Set of ODEs for the characteristic curves : $\quad \frac{dx}{y-y^3}=\frac{dy}{-x-y^2}=\frac{dF}{0}$

A first family of characteristic curves comes from $dF=0 \quad\to\quad F=c_1$

A second family of characteristic curves comes from $\quad \frac{dx}{y-y^3}=\frac{dy}{-x-y^2}$

With $\begin{cases} X=x+1\\ Y=y^2-1 \end{cases} \quad\to\quad 2\frac{dX}{Y}=\frac{dY}{X+Y}\quad $: Homogeneous ODE.

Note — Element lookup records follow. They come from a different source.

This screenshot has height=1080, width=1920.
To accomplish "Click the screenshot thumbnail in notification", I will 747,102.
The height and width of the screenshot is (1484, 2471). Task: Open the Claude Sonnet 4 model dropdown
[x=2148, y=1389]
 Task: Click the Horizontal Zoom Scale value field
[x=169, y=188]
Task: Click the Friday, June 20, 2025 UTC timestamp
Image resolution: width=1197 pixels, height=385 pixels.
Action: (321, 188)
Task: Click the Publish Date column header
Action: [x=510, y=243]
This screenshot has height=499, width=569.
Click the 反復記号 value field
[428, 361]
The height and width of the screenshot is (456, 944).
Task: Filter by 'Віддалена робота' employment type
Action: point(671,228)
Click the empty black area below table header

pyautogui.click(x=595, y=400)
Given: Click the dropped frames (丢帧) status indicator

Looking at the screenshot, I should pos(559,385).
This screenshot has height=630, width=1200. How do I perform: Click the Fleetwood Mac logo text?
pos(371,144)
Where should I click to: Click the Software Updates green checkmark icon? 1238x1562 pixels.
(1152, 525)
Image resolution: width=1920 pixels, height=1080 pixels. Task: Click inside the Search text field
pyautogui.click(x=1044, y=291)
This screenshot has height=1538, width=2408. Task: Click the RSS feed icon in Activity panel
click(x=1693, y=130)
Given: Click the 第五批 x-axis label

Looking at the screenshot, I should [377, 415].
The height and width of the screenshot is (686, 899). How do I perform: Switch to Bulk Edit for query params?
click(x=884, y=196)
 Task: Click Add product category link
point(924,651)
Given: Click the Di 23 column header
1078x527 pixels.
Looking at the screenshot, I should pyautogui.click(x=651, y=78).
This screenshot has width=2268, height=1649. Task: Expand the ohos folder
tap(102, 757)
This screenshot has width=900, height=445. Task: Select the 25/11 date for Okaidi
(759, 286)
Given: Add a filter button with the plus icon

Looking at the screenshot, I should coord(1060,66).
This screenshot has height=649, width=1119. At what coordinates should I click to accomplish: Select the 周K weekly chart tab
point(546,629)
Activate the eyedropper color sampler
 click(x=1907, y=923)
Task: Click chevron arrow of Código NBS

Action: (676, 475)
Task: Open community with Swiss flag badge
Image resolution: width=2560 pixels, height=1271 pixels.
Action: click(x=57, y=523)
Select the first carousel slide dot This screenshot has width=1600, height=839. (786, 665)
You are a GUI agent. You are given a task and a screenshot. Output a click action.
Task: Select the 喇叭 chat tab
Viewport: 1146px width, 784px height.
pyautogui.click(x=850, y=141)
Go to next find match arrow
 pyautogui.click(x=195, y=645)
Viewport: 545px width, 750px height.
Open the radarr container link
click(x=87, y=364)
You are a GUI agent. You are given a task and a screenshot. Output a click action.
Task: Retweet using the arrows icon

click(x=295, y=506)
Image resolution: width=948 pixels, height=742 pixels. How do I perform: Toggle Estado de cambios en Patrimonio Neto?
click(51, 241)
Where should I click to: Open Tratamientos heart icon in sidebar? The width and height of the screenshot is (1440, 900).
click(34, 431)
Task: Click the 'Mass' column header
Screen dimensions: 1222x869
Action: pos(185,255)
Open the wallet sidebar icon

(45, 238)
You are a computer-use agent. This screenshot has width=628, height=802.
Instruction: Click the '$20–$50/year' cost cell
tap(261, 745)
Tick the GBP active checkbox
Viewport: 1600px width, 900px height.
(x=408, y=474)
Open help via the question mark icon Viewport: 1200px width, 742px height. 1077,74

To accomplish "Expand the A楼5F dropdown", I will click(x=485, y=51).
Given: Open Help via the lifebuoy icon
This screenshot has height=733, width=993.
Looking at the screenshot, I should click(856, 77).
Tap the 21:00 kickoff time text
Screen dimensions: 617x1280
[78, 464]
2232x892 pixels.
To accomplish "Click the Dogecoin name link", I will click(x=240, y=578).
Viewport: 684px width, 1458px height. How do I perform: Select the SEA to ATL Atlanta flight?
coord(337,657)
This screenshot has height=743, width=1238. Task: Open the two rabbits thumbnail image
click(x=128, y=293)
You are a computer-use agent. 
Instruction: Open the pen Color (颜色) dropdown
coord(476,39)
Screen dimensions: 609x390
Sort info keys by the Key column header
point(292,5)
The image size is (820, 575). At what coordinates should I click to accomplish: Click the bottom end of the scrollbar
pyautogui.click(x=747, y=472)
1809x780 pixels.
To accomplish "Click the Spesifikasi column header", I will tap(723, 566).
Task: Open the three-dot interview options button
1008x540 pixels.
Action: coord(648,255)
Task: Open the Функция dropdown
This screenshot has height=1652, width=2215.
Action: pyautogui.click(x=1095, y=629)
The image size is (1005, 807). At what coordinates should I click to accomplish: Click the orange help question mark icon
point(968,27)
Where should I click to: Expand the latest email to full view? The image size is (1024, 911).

Change of function : $Y(X)=XU(X) \quad\to\quad \frac{dX}{X}=\frac{UdU}{2-2U-U^2}$

Integration and a few calculus lead to : $\quad (U+\sqrt{3}+1)^{\frac{3+\sqrt{3}}{2}}(-U+\sqrt{3}-1)^{\frac{3-\sqrt{3}}{2}}X=c_2 $

$$(\frac{y^2}{x+1} +\sqrt{3}+1)^{\frac{3+\sqrt{3}}{2}}(-\frac{y^2}{x+1}+\sqrt{3}-1)^{\frac{3-\sqrt{3}}{2}}(x+1)=c_2 $$

The general solution of the PDE is : $$F(x,y)=\Phi\left((\frac{y^2}{x+1} +\sqrt{3}+1)^{\frac{3+\sqrt{3}}{2}}(-\frac{y^2}{x+1}+\sqrt{3}-1)^{\frac{3-\sqrt{3}}{2}}(x+1) \right)$$ where $\Phi$ is any differentiable function$.

Some boundary conditions have to be specified if we expect to determine the function $\Phi$.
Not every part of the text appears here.